Kernstown

March 23, 1862
This is a sketch of Union soldiers lined up and ready for battle.

The Battle of Kernstown

General Thomas J. “Stonewall” Jackson’s tenure as Confederate commander in the Shenandoah Valley began inauspiciously. After assuming command in November 1861, he maneuvered his men up and down the lower Valley, confounding Union thrusts southward but not posing an offensive threat. Thousands of his men were lost to sickness and reassignments during the winter months. By early 1862, a strong Union force under Brig. Gen. Nathaniel P. Banks in Winchester was poised to deliver a blow to Confederates in the Valley, while the Army of the Potomac under Maj. Gen. George B. McClellan prepared to move toward Richmond.

Jackson’s inaction convinced the Federals to pull a division from Banks and send it east to support McClellan. In mid-March, Jackson learned from his aggressive but inexperienced cavalry commander, Col. Turner Ashby, that the few remaining Federals around Winchester under Brig. Gen. James Shields were scattered and disorganized. Jackson forced marched his men down the Valley, covering 40 miles in two days.
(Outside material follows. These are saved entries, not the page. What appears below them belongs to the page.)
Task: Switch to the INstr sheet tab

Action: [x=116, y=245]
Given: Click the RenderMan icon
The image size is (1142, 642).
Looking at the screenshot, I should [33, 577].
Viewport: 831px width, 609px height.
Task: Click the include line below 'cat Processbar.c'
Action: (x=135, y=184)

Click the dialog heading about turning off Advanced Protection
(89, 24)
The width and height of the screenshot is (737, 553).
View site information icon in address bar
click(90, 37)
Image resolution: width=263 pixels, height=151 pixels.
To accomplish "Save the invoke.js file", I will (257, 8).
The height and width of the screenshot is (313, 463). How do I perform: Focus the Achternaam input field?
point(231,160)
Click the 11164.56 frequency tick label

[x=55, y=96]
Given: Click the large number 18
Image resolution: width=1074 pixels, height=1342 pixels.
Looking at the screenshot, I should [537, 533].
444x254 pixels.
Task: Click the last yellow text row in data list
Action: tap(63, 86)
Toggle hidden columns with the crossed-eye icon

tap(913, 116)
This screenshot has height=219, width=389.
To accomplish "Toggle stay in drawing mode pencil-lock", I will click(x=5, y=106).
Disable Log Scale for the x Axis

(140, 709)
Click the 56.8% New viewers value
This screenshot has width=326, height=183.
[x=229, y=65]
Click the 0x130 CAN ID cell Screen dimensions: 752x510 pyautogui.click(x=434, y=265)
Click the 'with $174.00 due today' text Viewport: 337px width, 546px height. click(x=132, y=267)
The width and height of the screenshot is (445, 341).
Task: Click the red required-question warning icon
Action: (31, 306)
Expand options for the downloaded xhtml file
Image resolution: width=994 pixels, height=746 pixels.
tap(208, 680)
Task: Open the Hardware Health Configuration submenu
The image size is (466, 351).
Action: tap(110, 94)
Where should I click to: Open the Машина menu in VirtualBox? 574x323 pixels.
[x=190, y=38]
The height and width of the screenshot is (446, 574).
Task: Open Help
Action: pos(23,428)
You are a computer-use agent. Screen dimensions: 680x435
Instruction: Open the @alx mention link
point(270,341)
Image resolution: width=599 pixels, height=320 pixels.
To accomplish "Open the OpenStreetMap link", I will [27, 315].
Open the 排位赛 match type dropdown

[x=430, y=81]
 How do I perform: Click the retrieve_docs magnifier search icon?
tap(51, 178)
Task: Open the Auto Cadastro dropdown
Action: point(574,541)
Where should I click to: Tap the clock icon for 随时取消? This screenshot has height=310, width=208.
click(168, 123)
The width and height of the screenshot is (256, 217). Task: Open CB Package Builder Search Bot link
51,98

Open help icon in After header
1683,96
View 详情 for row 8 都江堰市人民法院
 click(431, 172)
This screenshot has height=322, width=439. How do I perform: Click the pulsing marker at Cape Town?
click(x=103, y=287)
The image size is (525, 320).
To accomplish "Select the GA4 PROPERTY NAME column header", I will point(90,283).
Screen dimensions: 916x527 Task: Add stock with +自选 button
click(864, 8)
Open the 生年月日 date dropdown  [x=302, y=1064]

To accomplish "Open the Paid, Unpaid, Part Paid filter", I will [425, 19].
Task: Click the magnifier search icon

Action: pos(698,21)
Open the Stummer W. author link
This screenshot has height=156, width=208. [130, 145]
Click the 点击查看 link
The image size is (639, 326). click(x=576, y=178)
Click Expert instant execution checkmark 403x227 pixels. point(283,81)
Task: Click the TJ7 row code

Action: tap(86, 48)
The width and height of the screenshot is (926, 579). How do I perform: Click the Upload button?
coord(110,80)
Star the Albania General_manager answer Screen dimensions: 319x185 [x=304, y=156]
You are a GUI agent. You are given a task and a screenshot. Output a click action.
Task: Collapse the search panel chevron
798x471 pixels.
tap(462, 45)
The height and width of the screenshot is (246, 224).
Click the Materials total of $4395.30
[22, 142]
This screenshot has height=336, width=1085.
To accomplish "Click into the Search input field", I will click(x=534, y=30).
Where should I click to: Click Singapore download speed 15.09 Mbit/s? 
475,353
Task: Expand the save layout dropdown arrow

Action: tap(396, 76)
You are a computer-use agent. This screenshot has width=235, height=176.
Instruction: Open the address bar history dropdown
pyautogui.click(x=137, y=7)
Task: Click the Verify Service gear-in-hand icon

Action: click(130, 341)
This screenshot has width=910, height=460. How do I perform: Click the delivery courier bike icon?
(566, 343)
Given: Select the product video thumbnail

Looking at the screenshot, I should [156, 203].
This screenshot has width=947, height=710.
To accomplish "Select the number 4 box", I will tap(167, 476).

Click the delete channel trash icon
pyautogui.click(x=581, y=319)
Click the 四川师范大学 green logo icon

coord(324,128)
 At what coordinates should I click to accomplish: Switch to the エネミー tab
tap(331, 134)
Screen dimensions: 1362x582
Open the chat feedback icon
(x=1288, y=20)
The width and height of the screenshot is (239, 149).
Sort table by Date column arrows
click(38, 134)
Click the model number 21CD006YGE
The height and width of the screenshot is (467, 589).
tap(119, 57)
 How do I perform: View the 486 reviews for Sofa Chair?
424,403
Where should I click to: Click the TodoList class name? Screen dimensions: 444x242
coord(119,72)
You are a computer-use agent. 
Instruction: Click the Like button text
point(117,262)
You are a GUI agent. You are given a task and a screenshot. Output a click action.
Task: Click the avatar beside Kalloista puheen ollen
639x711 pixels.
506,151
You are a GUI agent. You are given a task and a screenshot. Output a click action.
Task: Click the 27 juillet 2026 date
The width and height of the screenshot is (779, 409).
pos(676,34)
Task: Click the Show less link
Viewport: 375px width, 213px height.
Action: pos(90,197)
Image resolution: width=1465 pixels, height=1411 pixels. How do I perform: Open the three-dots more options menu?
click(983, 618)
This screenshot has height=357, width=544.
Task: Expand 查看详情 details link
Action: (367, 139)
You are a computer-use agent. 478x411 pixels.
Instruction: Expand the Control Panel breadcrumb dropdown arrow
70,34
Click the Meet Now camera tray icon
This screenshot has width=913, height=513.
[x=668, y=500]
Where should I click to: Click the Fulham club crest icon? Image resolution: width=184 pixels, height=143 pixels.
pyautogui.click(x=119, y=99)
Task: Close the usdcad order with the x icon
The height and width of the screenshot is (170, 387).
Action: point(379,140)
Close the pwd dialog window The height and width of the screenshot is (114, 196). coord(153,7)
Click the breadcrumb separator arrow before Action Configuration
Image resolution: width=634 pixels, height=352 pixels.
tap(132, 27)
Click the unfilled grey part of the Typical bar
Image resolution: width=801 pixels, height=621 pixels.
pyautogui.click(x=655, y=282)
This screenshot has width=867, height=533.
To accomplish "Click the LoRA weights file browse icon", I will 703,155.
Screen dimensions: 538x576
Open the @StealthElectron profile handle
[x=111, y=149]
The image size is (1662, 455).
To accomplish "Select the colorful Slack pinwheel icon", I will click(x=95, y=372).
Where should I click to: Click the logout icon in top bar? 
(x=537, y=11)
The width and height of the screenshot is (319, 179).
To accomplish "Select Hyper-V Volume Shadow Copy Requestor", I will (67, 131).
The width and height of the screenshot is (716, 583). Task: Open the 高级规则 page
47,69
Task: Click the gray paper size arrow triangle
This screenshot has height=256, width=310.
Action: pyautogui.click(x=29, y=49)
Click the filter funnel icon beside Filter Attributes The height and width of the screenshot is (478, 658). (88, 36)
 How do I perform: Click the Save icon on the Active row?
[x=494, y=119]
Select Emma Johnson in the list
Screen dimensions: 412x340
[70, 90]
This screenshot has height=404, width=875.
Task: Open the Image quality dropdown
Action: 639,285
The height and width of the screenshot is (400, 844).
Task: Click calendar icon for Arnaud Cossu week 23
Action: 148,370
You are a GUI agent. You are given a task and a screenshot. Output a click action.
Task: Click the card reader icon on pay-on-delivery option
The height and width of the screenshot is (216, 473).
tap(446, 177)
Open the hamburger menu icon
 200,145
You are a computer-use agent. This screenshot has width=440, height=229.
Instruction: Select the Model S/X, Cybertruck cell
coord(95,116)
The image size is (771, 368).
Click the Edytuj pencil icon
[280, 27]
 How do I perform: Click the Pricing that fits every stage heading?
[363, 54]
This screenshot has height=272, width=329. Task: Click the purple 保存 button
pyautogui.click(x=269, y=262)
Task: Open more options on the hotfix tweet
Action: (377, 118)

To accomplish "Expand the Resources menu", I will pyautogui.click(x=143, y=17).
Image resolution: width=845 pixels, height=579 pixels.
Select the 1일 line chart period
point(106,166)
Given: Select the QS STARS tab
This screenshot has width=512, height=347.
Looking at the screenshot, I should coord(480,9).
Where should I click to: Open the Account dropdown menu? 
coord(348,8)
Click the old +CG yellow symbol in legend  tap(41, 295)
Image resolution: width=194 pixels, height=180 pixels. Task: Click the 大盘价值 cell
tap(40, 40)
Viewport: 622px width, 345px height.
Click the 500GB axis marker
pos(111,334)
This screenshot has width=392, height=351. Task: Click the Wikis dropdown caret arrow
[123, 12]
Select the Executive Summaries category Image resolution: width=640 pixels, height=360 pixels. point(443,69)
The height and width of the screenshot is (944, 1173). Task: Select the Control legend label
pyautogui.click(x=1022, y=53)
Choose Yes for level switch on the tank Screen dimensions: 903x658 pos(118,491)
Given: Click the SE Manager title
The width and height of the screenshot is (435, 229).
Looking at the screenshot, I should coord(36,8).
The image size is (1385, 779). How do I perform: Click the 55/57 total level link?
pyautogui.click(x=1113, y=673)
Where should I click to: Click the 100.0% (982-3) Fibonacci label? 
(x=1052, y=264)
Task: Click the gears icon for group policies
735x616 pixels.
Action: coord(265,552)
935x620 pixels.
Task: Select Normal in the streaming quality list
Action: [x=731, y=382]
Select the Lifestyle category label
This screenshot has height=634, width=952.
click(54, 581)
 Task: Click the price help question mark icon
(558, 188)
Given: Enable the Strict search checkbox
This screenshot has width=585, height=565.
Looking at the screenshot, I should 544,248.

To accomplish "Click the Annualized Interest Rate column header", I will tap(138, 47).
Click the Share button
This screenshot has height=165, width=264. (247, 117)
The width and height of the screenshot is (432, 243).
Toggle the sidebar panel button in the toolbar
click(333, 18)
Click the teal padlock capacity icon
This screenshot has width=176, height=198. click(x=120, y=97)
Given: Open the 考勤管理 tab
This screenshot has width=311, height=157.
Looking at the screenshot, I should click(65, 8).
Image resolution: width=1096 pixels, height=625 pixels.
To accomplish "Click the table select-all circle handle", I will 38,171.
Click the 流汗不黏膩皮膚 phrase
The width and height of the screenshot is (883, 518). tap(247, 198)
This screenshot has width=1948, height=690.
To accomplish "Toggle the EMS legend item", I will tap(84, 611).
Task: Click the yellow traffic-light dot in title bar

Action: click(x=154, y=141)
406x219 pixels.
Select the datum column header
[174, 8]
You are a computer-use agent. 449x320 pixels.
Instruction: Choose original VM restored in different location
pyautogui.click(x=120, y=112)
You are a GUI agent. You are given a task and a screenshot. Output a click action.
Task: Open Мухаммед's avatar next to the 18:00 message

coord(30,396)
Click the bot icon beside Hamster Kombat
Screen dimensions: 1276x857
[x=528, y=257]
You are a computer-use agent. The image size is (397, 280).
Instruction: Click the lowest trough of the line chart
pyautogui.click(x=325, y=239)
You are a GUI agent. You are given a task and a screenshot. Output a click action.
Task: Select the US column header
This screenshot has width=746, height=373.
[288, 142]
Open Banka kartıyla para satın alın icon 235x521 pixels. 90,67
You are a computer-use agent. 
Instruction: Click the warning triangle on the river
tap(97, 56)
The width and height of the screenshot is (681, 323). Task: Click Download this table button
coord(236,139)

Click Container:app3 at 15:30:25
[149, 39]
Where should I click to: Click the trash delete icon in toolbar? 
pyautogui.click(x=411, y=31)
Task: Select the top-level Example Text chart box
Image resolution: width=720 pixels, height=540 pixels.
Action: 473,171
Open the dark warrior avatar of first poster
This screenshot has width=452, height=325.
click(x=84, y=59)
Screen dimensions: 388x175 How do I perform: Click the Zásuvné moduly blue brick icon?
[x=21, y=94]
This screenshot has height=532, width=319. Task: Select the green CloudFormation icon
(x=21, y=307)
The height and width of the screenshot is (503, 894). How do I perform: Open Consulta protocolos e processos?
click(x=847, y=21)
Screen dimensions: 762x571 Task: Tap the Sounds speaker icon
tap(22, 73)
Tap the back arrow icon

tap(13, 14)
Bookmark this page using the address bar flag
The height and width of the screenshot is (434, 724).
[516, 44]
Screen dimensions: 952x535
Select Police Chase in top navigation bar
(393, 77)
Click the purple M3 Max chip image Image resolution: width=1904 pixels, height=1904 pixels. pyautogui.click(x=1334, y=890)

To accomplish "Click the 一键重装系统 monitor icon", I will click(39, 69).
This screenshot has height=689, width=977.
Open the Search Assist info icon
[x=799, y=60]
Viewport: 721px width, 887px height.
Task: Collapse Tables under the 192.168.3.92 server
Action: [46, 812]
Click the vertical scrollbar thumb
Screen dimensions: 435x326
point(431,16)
Thinking that the Federal force in Winchester was a brigade-sized detachment, Jackson prepared an assault. Shield’s command, however, consisted of a full division more than twice Jackson’s size.

On March 22, Ashby’s cavalry skirmished with Federal troops. Shields was wounded in the action and turned over command of the division to Col. Nathan Kimball. By the next morning, Jackson had pushed his infantry north on the Valley Pike and approached the Federal line drawn up at Kernstown, four miles south of Winchester. The 23rd was a Sunday, and the pious Jackson, normally adverse to fighting on the Sabbath, deemed it “God’s will” that he should attack that day.

Kimball’s position astride the Valley Pike was a good one. He placed one of his three brigades east of the turnpike to hold Ashby’s cavalry. A high, open plateau behind the Pritchard-Grim estate commanded the open fields and approaches to Winchester. Kimball placed two artillery batteries and an infantry brigade there and kept the regiments of Col. Erastus B. Tyler in reserve. The battle opened on the Confederate right, where Ashby was checked by Union skirmishers. On his left, Jackson positioned his Virginia infantry regiments atop Sandy Ridge, a wooded elevation that commanded Kimball’s position on Pritchard’s Hill. Kimball noticed the Confederate movement and deployed Tyler’s brigade on his right to counter the Rebels. Two Confederate brigades, the Stonewall Brigade under Brig. Gen. Richard Garnett and another brigade of Virginians under Col. Samuel Fulkerson, reached the top of the ridge first and positioned themselves behind a stone wall. Unexpectedly, Tyler moved his brigade forward towards the Confederates in a column of divisions. Instead of forming his five regiments in a line next to each other, he stacked them one behind the other, forming a massive blue column.

Tyler advanced his brigade but was temporarily checked by accurate fire from behind the stone wall. The Virginians, although reinforced, soon began to run out of ammunition, and with the advance of three regiments of Ohioans and Pennsylvanians, Jackson's men finally broke. Garnett gave the order for his exhausted and outnumbered Stonewall Brigade to retreat, a decision for which Jackson later reprimanded him and relieved him of command. Garnett would take Jackson’s shame with him until redeeming himself at Gettysburg the next summer.

Jackson, seeing his line demolished by the Union attacks, reluctantly ordered a retreat and pulled back up the Valley Pike. With 590 Union casualties and 718 losses for the Confederates, the first fight of the Valley Campaign of 1862 was over. While the Confederates under Jackson were beaten, there were more battles to come. Despite Jackson's tactical defeat, the boldness of his attack returned Union reinforcements into the Shenandoah Valley and away from Richmond, helping to ensure the survival of the Confederate capital.